D.C. Mayor Muriel E. Bowser (D) in Washington on Aug. 9. (Brian Snyder/Reuters)

FROM THE uproar over graduation practices to the scandal over the improper high school placement of the schools chancellor’s daughter, there was plenty of bad news about the District’s public school system last school year. So it was reassuring to learn that students nonetheless showed improvement in achievement. As a new school year begins this week, the city must avoid the missteps and redouble its efforts to sustain the progress of recent years and meet the formidable challenges that still confront the system.

Standardized test results for the 2017-2018 school year released last week showed improvements in English and math by public school system students at every grade level tested and across neighborhoods, races and income levels.
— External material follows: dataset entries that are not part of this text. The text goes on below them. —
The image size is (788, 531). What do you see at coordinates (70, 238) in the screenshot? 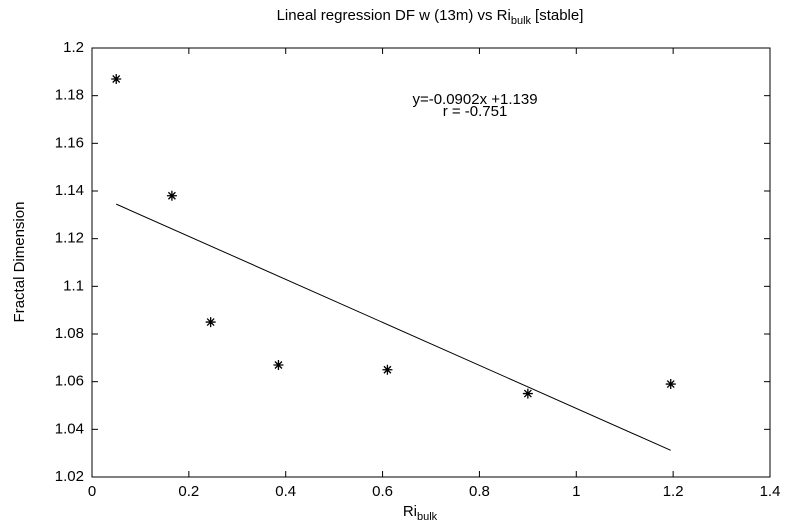
I see `y-tick-label: 1.12` at bounding box center [70, 238].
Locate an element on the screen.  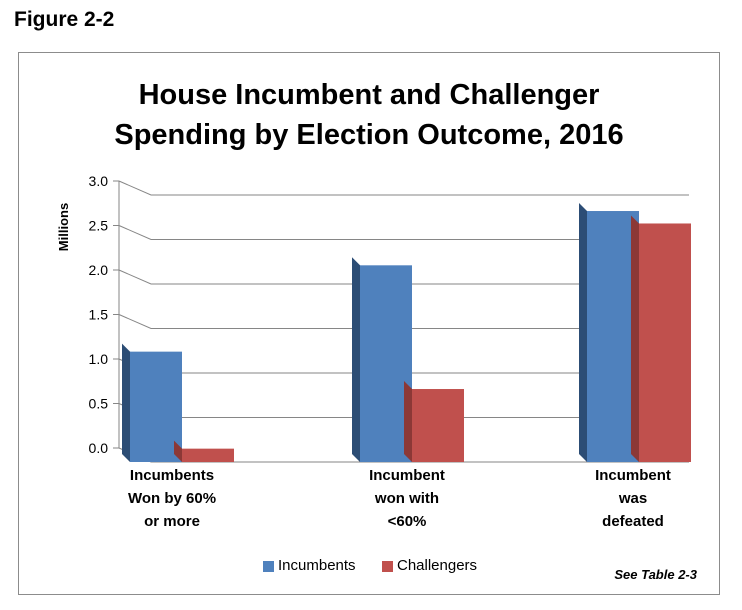
category-label-2-line-1: Incumbent is located at coordinates (407, 476).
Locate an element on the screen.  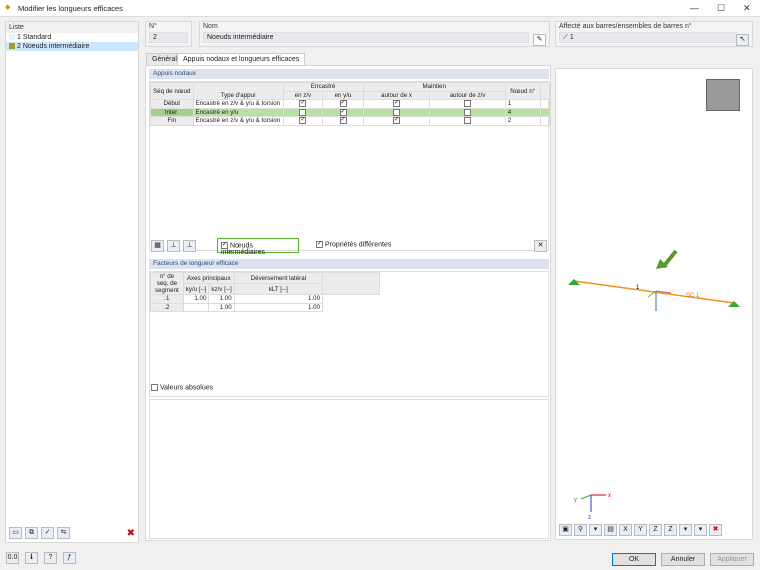
table-icon: ▦ is located at coordinates (158, 246).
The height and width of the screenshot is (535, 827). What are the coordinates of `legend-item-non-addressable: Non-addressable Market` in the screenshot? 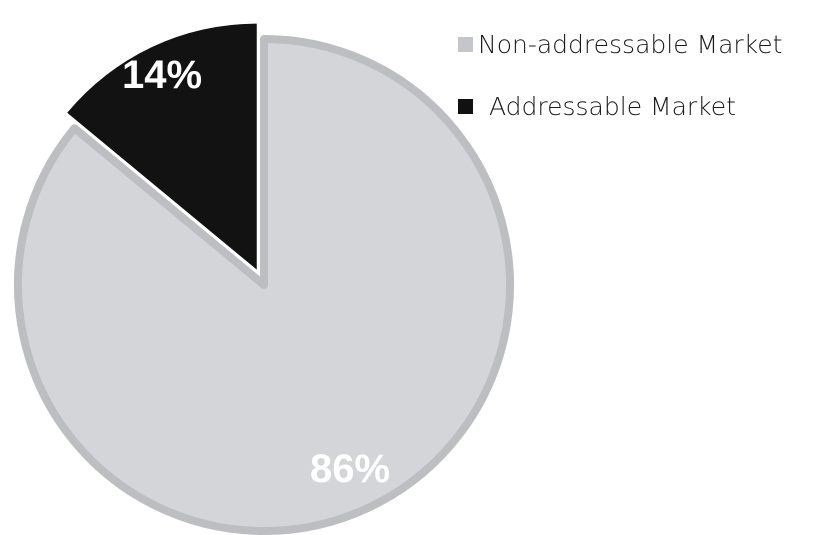 It's located at (620, 44).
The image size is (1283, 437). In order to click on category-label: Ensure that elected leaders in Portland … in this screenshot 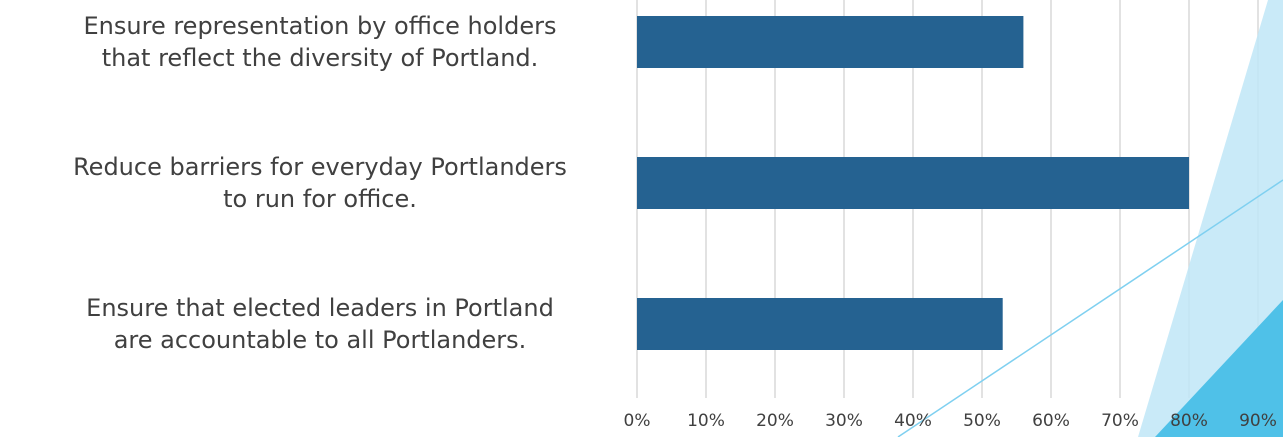, I will do `click(320, 324)`.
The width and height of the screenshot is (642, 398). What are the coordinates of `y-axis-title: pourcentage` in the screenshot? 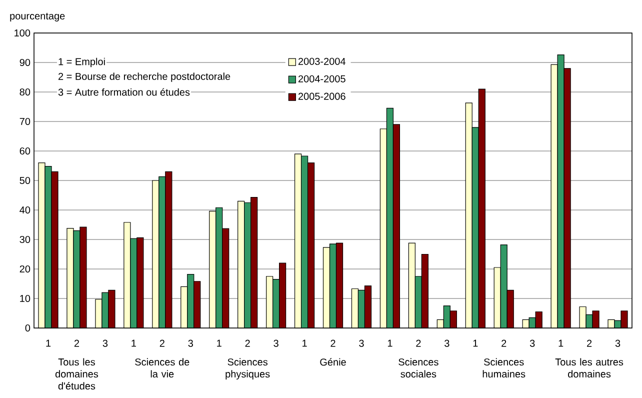 It's located at (38, 17).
There was a 3.2-percentage-point increase over last year in English and 3.1-point increase in math, outpacing the state average, which included results from public charter schools, which also showed improvements. It was the third consecutive year of growth on PARCC, the rigorous assessment for college and careers testing that the city started using in 2015 with the introduction of a more challenging curriculum.

To be sure, as officials stressed in announcing the results, there is still much work to be done, with some two-thirds of students still not proficient in English and math and a wide achievement gap between white students and students of color. But the steady gains — including notable shrinkage of the achievement gap in English — underscore the efficacy of school reform started a decade ago and serve as a rebuke to critics who would try to use the recent school scandals to undermine mayoral control. By expecting more from both teachers and students, and with a long period of stability under the leadership of Michelle Rhee and Kaya Henderson, officials put in place a strong foundation that must not be abandoned.

Now Mayor Muriel E. Bowser (D), almost certain to be reelected to a second term, needs to step up her game on education. She must show more urgency in staking out an agenda to solve the challenging problems that persist. Most critical, of course, will be her selection of a permanent schools chancellor and deputy mayor for education. Hopefully she has learned some lessons from the events surrounding then-Chancellor Antwan Wilson’s ill-fated tenure, and the District will once again have stable and steady school leadership.